» 短い問題 a: 下の一覧のうち、「Viewport: 1737px width, 923px height.」を含む行から一覧の最後の行までを、両端も含めてそのまま書き写してください。

» 抜粋文:
また、絵付けラベル40、41は、打ち抜き用金型20の打ち抜き面と同寸法でこの打ち抜き用金型20の打ち抜き範囲すなわち内面に対応して装填されているので、絵付けラベル40、41が打ち抜かれることはなく、材料の無駄が抑えられる。
【0016】
C.変更例
なお、本発明は上記実施形態に限定されるものではなく、たとえば次のような変更が可能である。
イ.上下の保持ピン12、13は、フレーム30の四隅を保持すべく互いに突き合わされる状態に配置するとは限らず、カードの仕上がり寸法より外側であってフレーム30を保持できる数および箇所であればよい。たとえば、フレーム30の剛性が高ければ突き合わせる必要がない。また、フレーム30を変形させてカードに収めたい場合、保持ピン12、13の配置および突出長さを調節することによってそれを実現できる。
ロ.保持ピン12、13のようにピンで保持する手段以外にも、プレート状のもの等、いかなる形状のものでもよい。
ハ.絵付けラベルは、表面側のみ1枚装填するだけでもよい。
【0017】
【実施例】
以下に、上記一実施形態に基づく、より具体的な実施例を説明する。符号は、上記一実施形態(図1ないし図7)に準じる。
「表面側の絵付けラベル40」
厚さ50μm白色塩化ビニルシート上に、オフセット印刷法により膜厚1μmの絵柄印刷層を設け、その上に、オフセット印刷法により膜厚2μmの保護層をシート全面に設けて表面ラベル(絵付けラベル)40を得た。
「裏側の絵付けラベル41」
厚さ50μmの白色塩化ビニルシート上に、オフセット印刷法により膜厚1μmの文字印刷層を設け、その上に、オフセット印刷法により膜厚2μmの保護層をシート全面に設けて裏面ラベル(絵付けラベル)41を得た。

(画面要素の一覧)
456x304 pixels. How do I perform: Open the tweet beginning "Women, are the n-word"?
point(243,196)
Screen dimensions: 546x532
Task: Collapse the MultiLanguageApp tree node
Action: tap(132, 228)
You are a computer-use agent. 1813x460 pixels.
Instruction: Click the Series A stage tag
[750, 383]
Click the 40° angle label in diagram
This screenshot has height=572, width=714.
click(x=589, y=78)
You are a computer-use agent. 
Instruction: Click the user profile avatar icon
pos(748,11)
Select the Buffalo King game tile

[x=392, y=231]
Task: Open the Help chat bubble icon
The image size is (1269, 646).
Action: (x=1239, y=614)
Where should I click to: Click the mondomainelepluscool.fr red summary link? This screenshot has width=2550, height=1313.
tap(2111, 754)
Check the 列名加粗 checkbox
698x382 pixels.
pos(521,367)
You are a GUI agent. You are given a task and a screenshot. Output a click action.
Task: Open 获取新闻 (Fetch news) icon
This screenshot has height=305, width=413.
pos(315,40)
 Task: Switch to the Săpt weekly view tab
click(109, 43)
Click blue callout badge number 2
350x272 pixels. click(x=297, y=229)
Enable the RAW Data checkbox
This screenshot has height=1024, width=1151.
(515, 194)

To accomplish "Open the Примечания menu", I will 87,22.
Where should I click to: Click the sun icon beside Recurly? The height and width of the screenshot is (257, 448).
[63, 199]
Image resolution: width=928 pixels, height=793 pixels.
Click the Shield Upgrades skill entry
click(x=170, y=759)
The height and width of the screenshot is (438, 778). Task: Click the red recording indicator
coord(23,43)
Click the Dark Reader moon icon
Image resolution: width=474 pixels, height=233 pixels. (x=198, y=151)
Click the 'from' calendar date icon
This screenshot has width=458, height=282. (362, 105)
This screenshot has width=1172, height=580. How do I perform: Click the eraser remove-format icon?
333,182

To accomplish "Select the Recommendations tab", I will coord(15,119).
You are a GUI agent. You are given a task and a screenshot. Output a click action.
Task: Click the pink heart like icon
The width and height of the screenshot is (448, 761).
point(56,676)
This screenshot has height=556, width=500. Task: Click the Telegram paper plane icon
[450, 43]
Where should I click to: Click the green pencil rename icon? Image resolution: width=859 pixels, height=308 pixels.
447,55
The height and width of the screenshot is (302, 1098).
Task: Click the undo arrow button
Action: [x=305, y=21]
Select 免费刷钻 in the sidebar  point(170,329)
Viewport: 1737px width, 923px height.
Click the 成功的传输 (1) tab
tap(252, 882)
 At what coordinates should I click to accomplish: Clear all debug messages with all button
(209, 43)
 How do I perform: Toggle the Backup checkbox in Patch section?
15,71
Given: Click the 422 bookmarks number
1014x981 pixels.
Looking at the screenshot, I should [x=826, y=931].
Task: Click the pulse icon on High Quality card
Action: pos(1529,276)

» 短い問題 b: 上のカード用絵付けラベルについての抜粋文で、表面側の絵付けラベル40に使われた白色塩化ビニルシートの厚さはいくつですか。

» 解答例 a:
Viewport: 1737px width, 923px height.
Click the 成功的传输 (1) tab
tap(252, 882)
 At what coordinates should I click to accomplish: Clear all debug messages with all button
(209, 43)
 How do I perform: Toggle the Backup checkbox in Patch section?
15,71
Given: Click the 422 bookmarks number
1014x981 pixels.
Looking at the screenshot, I should [x=826, y=931].
Task: Click the pulse icon on High Quality card
Action: pos(1529,276)

» 解答例 b: 50μmです。